The workshop "Hope- based communication: How changing the narrative transforms social change work?" was held on Wednesday, 16 December 2020, under the facilitation of Krizna Gomez. The workshop aimed to improve the communication capacities of individuals and institutions engaged in the field of hate speech, discrimination and human rights. Non-governmental organizations, public institutions, private sector and media employees attended the workshop.

Gomez emphasized how to come up with powerful narratives that can win hearts and minds on complex and polarizing issues. Using insights from neuroscience, she stated that the human mind has a tendency to remember the negative statements. Hence, in human rights activism, Gomez expressed that creating a positive narrative based on personal stories would convey a more powerful message than reinforcing the messages of our opponents. 

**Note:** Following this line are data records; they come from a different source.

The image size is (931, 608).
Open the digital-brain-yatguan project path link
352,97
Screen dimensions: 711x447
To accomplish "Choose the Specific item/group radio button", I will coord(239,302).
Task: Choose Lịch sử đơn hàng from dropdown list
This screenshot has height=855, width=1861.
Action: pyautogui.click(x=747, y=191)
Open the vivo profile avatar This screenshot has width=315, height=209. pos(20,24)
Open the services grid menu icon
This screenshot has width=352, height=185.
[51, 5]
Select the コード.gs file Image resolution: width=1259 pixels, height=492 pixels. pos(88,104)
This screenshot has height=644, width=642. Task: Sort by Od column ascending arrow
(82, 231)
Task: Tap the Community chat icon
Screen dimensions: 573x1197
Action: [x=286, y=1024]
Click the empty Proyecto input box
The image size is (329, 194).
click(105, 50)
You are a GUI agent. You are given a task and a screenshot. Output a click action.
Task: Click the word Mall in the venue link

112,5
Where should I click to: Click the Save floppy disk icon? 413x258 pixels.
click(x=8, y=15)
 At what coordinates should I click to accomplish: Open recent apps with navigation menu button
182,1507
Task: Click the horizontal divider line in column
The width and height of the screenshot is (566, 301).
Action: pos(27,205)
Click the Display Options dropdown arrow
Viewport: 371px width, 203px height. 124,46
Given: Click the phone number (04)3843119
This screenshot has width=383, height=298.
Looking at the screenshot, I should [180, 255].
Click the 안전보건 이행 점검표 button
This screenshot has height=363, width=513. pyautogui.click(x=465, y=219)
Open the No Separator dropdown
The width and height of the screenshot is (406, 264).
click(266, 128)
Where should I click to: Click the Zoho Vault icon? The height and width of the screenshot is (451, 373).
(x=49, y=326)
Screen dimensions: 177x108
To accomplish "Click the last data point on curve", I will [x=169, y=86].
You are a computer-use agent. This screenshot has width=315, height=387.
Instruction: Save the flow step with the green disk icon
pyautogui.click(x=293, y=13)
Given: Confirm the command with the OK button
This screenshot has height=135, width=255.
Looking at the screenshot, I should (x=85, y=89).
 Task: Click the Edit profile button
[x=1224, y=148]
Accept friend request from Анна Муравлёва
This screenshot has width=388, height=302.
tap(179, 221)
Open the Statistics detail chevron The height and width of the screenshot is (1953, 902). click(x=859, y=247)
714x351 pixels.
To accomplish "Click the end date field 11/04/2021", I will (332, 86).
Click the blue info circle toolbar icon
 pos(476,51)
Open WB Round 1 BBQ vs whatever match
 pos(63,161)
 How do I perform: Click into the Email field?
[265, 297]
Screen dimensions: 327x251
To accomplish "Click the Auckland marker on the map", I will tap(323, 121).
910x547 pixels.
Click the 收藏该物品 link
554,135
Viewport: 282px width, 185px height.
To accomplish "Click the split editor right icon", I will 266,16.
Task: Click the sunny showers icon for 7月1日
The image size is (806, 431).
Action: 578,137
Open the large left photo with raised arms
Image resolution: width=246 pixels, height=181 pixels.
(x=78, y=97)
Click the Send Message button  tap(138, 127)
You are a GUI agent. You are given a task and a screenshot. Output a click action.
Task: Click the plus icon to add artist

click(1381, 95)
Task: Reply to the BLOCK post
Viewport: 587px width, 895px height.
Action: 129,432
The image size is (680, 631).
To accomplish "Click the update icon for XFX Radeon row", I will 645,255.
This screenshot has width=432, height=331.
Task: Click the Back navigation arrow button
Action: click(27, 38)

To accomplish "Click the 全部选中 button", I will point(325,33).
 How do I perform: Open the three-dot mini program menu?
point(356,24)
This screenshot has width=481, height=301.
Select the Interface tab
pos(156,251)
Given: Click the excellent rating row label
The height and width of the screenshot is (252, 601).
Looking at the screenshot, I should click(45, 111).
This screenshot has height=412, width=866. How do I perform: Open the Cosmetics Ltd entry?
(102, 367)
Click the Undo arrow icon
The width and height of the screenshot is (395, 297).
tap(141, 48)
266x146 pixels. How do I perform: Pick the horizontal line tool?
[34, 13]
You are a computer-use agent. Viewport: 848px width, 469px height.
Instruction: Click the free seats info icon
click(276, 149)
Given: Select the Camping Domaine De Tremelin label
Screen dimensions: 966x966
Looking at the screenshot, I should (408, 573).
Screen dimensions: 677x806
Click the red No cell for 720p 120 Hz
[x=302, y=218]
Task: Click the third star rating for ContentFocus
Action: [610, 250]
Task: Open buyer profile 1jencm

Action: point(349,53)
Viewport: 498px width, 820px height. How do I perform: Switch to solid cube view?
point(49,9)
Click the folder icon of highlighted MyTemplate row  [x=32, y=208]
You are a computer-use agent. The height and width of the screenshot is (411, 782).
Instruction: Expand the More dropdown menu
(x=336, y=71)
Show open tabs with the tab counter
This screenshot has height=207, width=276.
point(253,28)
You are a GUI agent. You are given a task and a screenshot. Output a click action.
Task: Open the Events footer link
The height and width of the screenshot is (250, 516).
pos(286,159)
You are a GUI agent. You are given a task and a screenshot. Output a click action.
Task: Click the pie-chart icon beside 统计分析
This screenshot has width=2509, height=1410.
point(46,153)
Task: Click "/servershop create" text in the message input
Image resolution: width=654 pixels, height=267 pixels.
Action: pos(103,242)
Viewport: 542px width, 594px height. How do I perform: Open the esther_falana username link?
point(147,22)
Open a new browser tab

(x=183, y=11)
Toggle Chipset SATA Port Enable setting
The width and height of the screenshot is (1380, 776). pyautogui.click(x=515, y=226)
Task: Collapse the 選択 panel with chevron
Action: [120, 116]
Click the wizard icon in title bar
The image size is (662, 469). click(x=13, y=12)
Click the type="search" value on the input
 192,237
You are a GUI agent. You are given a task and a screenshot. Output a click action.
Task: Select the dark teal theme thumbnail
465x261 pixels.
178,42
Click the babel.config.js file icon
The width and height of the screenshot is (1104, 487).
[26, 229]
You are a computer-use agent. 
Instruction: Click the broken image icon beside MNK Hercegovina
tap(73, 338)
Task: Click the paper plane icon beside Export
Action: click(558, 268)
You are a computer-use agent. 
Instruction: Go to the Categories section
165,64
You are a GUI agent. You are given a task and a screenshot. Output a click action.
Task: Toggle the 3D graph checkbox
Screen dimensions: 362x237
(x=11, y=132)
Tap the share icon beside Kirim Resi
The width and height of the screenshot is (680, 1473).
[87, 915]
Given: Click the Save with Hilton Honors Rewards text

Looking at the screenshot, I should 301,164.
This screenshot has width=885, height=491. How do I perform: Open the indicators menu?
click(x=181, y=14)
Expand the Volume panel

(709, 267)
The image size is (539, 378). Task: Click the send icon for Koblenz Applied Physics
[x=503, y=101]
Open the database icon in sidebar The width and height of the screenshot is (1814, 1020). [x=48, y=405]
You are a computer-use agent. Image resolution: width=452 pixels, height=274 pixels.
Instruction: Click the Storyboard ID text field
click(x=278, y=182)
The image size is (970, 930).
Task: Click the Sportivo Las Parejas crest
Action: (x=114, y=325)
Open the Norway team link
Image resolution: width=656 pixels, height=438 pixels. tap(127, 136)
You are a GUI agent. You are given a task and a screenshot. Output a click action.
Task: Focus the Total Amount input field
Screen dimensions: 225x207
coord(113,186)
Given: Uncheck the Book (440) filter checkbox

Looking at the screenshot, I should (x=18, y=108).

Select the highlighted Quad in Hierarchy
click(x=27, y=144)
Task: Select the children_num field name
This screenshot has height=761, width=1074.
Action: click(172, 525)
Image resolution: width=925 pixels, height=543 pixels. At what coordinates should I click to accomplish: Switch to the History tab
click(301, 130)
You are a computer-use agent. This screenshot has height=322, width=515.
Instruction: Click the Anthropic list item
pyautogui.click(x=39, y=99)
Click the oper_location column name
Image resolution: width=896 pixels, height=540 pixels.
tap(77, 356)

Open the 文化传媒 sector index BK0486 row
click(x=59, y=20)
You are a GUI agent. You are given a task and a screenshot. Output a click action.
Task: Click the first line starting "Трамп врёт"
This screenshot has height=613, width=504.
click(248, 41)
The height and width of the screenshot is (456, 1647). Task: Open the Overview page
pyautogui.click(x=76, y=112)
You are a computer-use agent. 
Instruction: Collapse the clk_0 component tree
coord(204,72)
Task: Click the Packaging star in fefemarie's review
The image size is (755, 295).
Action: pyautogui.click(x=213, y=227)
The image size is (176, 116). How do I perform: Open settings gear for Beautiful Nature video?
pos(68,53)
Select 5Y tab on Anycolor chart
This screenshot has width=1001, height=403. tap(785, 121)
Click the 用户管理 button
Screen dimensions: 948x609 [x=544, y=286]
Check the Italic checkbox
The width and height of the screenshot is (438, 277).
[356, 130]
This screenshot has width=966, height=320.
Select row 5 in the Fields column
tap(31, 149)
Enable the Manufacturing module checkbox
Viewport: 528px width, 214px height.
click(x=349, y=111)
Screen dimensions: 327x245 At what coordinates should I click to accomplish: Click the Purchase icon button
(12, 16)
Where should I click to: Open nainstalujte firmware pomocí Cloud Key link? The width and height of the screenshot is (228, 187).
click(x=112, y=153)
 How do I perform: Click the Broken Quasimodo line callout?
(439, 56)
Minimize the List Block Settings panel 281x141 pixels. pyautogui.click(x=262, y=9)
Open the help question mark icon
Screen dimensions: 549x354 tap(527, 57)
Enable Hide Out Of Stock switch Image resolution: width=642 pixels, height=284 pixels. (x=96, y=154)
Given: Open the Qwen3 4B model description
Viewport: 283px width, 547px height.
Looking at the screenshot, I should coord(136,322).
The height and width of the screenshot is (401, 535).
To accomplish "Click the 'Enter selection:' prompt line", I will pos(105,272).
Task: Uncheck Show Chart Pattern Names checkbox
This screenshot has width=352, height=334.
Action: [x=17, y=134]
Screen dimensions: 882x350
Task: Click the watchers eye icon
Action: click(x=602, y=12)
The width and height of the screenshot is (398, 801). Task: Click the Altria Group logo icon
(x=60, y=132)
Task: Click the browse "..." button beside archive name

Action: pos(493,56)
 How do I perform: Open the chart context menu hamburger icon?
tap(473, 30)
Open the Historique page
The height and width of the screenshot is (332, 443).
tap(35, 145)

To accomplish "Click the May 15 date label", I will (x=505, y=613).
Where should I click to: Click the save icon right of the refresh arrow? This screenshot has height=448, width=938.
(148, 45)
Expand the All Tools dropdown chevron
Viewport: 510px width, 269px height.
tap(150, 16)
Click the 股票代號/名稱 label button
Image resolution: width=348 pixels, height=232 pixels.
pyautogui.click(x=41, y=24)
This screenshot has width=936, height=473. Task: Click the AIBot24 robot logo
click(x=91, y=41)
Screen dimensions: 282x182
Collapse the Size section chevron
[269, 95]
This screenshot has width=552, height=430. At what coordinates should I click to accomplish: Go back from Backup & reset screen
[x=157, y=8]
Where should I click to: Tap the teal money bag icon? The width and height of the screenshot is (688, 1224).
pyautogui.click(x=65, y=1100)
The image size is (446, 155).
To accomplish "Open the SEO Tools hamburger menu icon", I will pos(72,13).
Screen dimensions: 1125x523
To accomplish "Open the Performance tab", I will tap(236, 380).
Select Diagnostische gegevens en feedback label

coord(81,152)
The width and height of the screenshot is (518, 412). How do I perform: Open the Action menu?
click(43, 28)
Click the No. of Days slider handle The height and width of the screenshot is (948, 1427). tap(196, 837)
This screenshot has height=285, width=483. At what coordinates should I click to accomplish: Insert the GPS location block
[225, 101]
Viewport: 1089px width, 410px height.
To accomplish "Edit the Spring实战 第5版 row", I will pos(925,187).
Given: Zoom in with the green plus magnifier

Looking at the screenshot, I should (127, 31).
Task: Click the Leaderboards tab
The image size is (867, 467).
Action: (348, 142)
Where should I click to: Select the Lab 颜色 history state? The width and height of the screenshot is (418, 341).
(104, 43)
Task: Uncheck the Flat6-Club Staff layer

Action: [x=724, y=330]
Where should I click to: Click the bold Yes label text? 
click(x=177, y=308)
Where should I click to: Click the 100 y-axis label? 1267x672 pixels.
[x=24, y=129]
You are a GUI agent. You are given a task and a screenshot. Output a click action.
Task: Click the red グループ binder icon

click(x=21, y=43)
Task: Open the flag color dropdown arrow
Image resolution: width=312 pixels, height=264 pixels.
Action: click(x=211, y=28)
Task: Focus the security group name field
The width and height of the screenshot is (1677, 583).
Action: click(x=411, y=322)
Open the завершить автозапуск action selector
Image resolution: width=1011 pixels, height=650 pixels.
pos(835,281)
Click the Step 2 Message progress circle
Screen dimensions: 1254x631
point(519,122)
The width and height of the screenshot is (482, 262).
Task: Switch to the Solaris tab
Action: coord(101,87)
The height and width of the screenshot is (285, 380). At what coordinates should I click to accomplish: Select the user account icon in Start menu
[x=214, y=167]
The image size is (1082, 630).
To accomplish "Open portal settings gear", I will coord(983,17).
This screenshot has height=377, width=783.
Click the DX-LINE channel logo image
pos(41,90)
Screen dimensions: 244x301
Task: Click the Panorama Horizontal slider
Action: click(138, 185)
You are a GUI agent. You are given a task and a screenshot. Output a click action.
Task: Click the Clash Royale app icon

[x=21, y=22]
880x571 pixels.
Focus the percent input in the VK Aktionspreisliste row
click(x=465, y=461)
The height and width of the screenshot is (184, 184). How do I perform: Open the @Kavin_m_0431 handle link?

After walking through the hope-based communications by giving examples around the world on stories that changed people's hardened views on controversial topics, hands-on practice of the tools was executed. During the group activity, a social media post was created by emphasizing the articulation of values, definition of the audience, and formulation of the message.

About Krizna Gomez

Krizna Gomez is an impact strategist whose small dream is for social change organizations to become rockstars in engineering (not just adapting) change. A certified foresight practitioner and trained as a human rights lawyer, Kriz has been working with NGOs around the world, especially in countries where civil society has been experiencing a crackdown, to help them magnify their impact through the use of design thinking, foresight, contemplative practices and other innovation methods. She began her work doing community organizing in provinces in the Philippines with the highest number of cases of extralegal killings and enforced disappearances, while also doing regional coalition building among NGOs in Asia around access to justice. She taught international criminal law at the Ateneo Law School in the Philippines and Gender Studies at the Paññāsāstra University of Cambodia. In 2013, Kriz was granted a Presidential Fellowship at the Open Society Foundations in New York, where she focused on donor policies affecting the security of their grantees. In Ghana, Papua New Guinea, and Uganda, she worked on issues of gender-based violence, education, and the protection of human rights defenders. She then worked at Dejusticia, a think-do tank based in Colombia, where she led the organization's international research and advocacy on civil society space and its solidarity support for defenders at risk in different regions of the world. Kriz has a Master of Laws (LL.M) with a concentration in International Human Rights Law from Harvard, and graduated with a Bachelor of Arts in Political Science and a Juris Doctor from the Ateneo de Manila University in the Philippines. Until recently, she was Director of Programs and the lead facilitator at JustLabs, a global innovation space for social change actors. In 2019, Kriz was granted the Joseph Jaworski Next Generation Foresight Practitioners Award (Humanitarian Special Award) by the School of International Futures for her project establishing a Change School for the next Greta Thunberg's of the world.